Écrits couture
Crânes populaires et têtes couronnées, soins capillaires et dents arrachées ; l’histoire du métier de barbier est longue et tortueuse. De révolutions techniques en renaissances salutaires, cette profession millénaire est parvenue à surmonter les affres de l’âge en prenant les idées reçues à rebrousse-poil. Bienvenue dans un univers aux origines insoupçonnées qui a fait de la virilité sa reine incontestée.
Installés dans les quartiers roturiers et les bas-fonds portuaires, ces arracheurs de dents occasionnels ont pu, parfois, traiter la canaille. Sur le pas de la porte, des barbus rêvant d’un petit rafraîchissement pouvaient ainsi se bousculer aux côtés de querelleurs en quête d’un rafistolage au débotté. Malgré tout, quelques barbiers sont parvenus à hisser leur art au sommet de l’État, comme si leur réussite avait prédit la future règle d’or : « mon client est Roi » ! Car si Louis XIV impose la séparation des activités de chirurgien et de barbier, cela n’empêche pas à une nouvelle spécialité de voir le jour sous l’égide d’une tendance dont la cour s’est fait l’apanage : la perruque ! Coiffant la noblesse de sculptures monumentales, les barbiers-perruquiers se font alors confidents privilégiés.

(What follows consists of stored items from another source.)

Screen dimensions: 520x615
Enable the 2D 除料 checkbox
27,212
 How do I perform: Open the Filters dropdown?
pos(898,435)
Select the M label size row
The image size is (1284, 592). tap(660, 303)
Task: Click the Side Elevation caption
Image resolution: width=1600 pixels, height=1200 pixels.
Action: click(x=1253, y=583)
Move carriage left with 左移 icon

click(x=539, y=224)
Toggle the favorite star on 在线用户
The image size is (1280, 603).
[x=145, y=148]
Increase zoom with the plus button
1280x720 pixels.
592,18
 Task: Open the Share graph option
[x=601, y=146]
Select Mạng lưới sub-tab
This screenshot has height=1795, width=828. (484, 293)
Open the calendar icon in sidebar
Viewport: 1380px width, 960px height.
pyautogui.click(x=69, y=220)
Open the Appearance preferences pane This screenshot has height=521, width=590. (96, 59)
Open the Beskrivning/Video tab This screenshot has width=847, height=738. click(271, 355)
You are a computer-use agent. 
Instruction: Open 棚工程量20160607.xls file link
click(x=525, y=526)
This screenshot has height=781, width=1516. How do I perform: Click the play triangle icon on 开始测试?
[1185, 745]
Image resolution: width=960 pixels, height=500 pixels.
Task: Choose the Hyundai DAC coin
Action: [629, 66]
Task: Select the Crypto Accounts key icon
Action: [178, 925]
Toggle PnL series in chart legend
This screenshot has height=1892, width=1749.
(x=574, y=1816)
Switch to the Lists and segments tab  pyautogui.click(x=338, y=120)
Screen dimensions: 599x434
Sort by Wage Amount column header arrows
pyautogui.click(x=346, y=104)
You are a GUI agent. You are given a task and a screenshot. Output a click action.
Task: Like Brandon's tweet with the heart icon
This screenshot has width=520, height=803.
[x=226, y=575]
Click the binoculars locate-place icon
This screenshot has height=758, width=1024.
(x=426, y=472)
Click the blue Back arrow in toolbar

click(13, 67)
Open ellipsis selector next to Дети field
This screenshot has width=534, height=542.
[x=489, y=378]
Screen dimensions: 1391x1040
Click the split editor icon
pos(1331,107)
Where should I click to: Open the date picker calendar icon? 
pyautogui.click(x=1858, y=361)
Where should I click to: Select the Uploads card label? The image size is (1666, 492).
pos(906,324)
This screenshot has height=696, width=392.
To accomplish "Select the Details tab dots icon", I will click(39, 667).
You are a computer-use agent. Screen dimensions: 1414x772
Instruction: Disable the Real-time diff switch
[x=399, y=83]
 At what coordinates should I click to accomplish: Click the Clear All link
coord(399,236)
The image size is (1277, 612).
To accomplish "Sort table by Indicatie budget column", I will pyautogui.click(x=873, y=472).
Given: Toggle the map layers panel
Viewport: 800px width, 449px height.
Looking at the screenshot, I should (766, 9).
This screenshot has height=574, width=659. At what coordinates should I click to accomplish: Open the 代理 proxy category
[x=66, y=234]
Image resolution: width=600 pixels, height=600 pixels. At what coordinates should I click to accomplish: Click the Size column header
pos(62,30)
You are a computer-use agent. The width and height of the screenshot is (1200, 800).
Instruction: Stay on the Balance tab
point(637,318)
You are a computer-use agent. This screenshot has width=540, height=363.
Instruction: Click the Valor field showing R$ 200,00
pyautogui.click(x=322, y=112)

La suite s’enchaîne dans une chorégraphie savamment maîtrisée : le rasoir électrique travaille avec précision, les poils tombent, le blaireau disperse, les baumes naturels et les huiles biologiques se répondent. Des effluves tour à tour virils et délicats. Et puis, la lame entre en scène. La vraie. Celle qui fait l’effet d’être un affranchi des années vingt. Le feu de son tranchant se promène sur votre gorge. Une intensité immédiatement éteinte par une pierre d’alun vivifiante.